### Texto proporcionado
● ● ● ●

En todos los casos, sus protagonistas batallaban sin esperanza contra sentimientos y fenómenos que parecían entidades autónomas en sí mismas, amenazas que trascendían cualquier causa, efecto o relación con el resto del universo. Como uno de sus personajes notaría célebremente, “llegará tarde o temprano el periodo en el que deba abandonar la vida y la razón del todo, en algún conflicto con el espíritu siniestro: EL MIEDO”. Y efectivamente, aunque terroríficas, bien sabemos que este tipo de historias pueden resultar magnéticas cuando nos dejamos arrastrar por su prosa a los rincones más inexplorados de nuestras propias mentes, encontrando un valor estético en la magia de aquello que nunca podremos comprender. Para Poe esta belleza inherente al misterio iba en oposición franca con el esfuerzo científico por revelar y explicar las relaciones más sutiles del universo –uno del cual él mismo tomó parte en más de una ocasión– y directamente lo expresó así en su Soneto a la Ciencia:

¡Ciencia! ¡verdadera hija del tiempo tú eres!

que alteras todas las cosas con tus escrutadores ojos.

¿Por qué devoras así el corazón del poeta?

Buitre, cuyas alas son obtusas realidades.

● ● ● ●

### Datos
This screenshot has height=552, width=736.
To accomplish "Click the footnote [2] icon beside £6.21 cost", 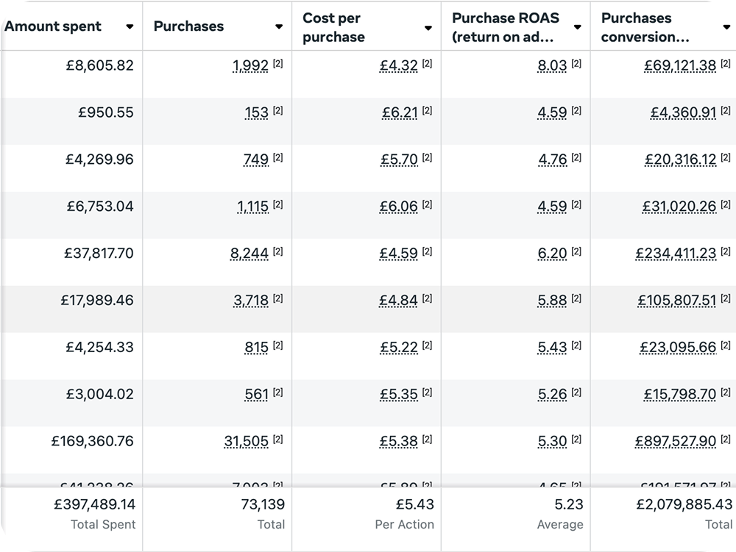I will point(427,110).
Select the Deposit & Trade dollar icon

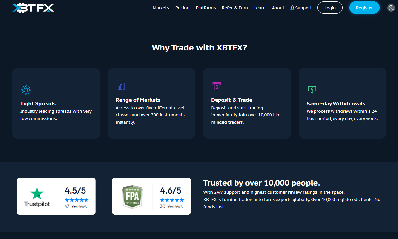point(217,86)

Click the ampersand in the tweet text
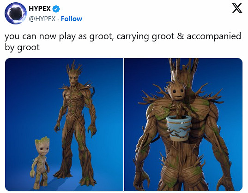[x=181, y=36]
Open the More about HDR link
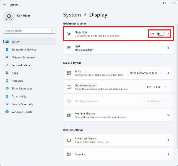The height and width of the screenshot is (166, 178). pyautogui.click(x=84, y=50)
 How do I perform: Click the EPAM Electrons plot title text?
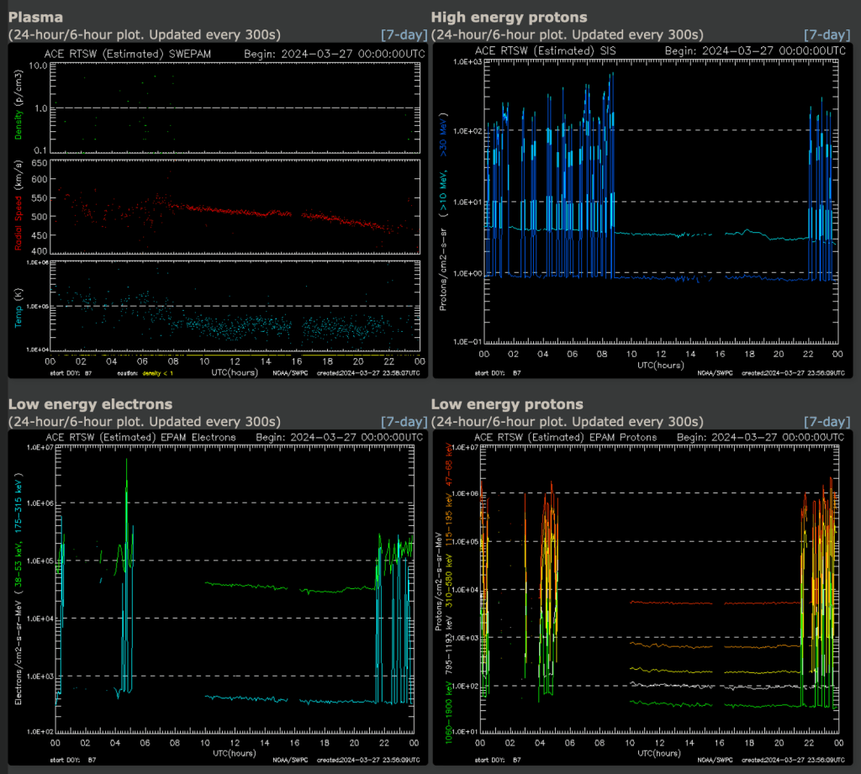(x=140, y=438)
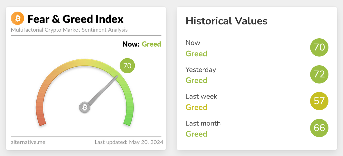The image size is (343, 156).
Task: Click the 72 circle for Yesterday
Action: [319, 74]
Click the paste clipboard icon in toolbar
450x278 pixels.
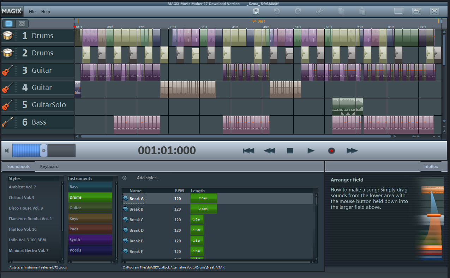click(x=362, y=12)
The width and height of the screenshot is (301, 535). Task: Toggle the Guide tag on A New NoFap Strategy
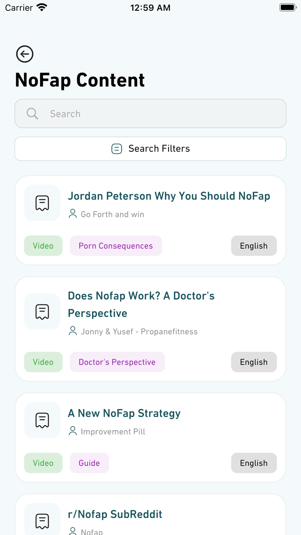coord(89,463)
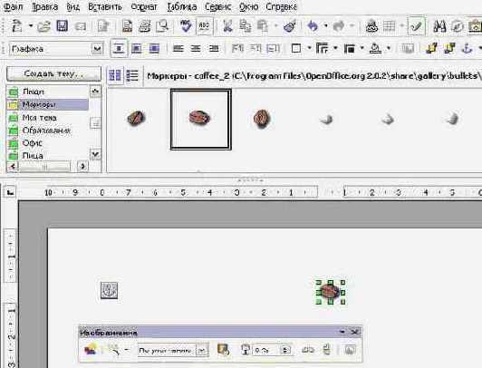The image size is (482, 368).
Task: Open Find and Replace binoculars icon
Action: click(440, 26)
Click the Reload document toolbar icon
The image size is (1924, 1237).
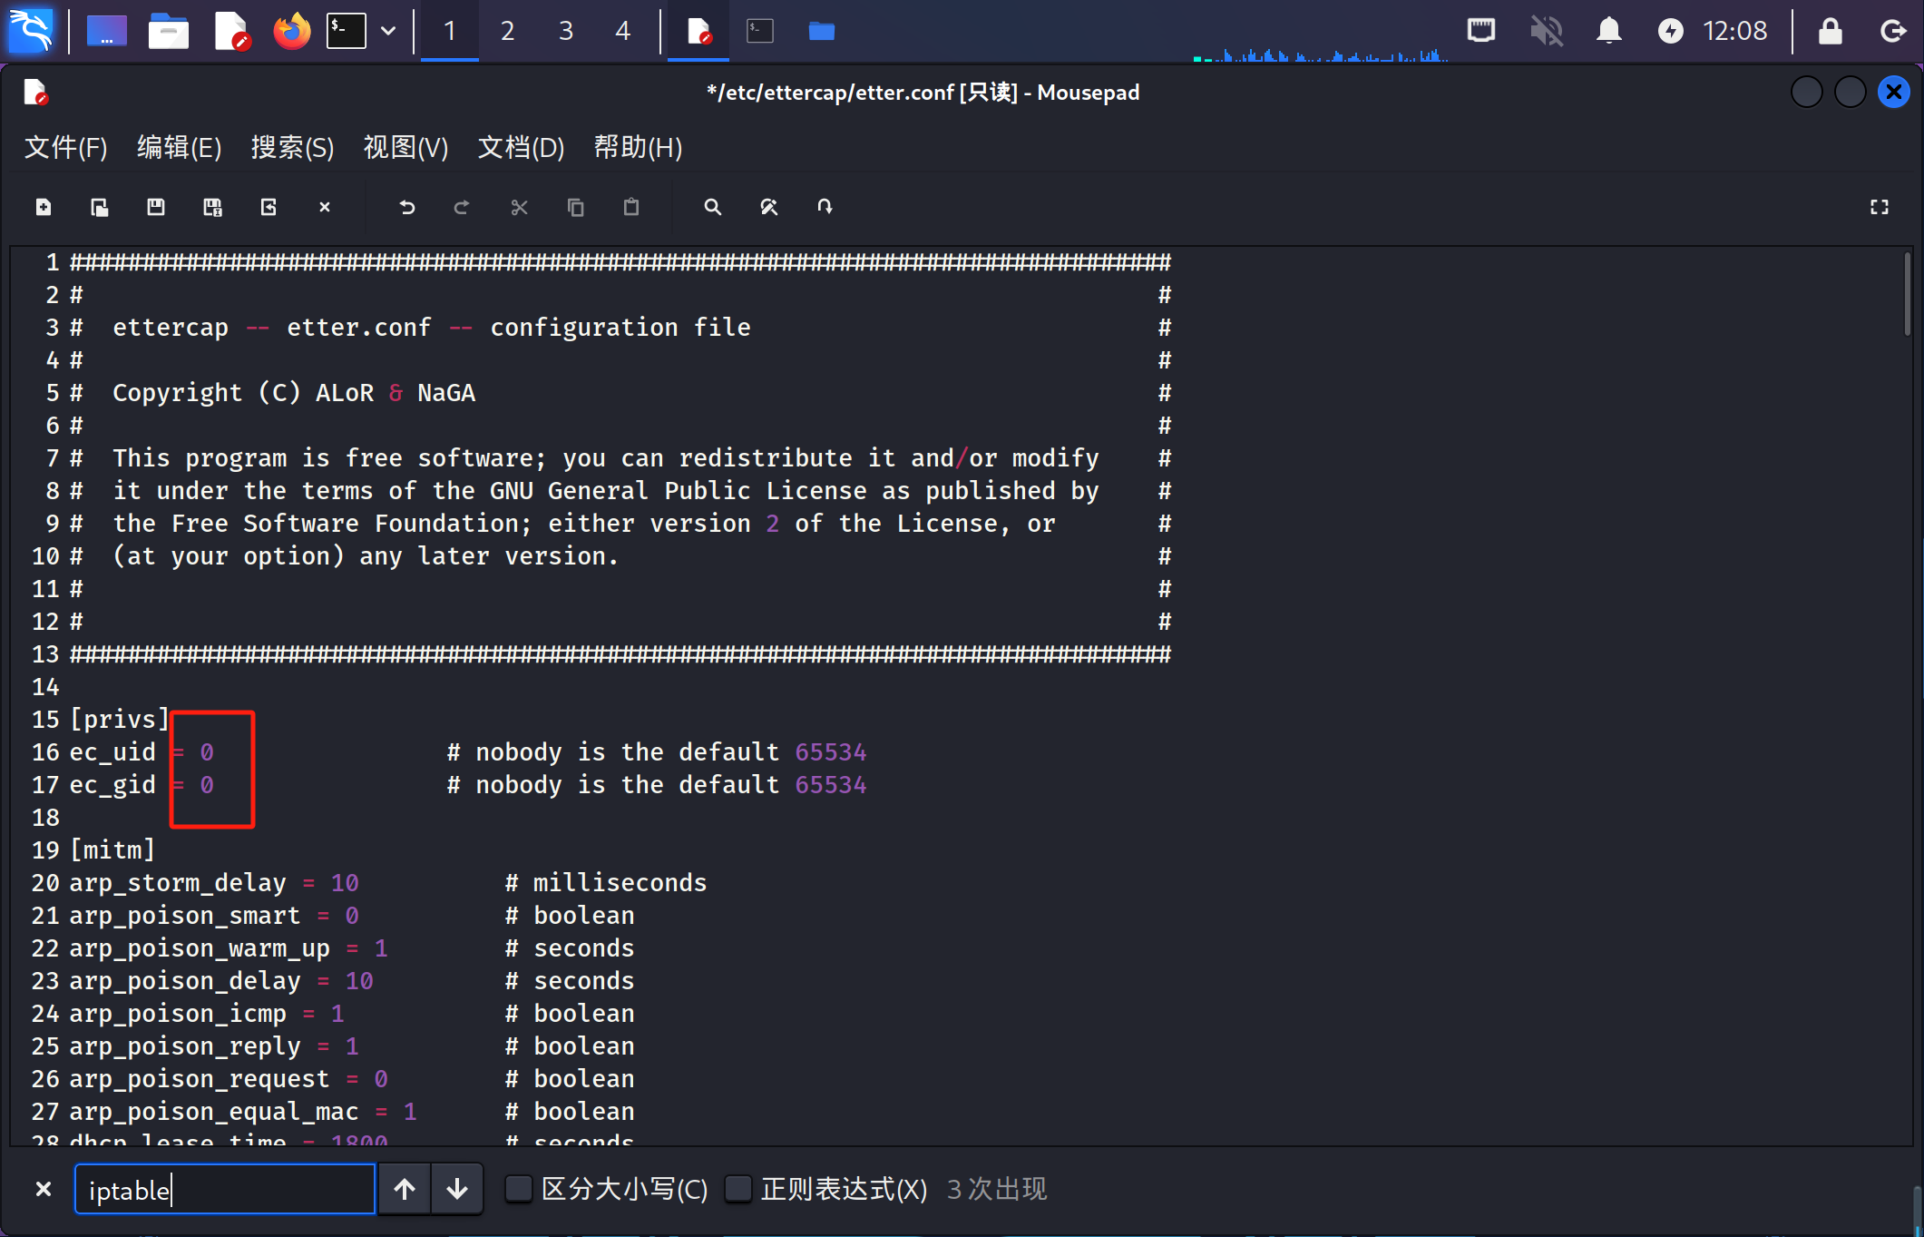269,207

● ● ● ●

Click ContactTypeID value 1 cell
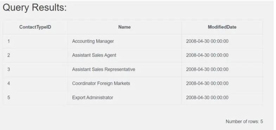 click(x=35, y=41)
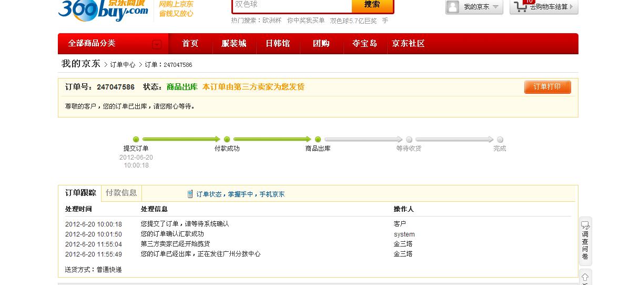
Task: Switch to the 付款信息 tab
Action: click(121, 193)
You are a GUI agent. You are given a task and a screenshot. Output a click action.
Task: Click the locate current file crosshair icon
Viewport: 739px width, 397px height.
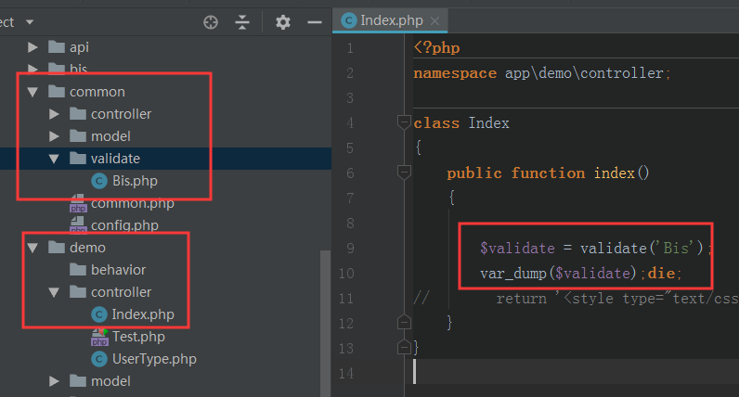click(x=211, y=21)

● ● ● ●

### Consigna del ejercicio
Según el texto sobre Poe y la ciencia, ¿con qué iba en oposición franca, para Poe, la belleza inherente al misterio? Los registros no hacen falta para resolver este ejercicio.

### Solución
Con el esfuerzo científico por revelar y explicar las relaciones más sutiles del universo.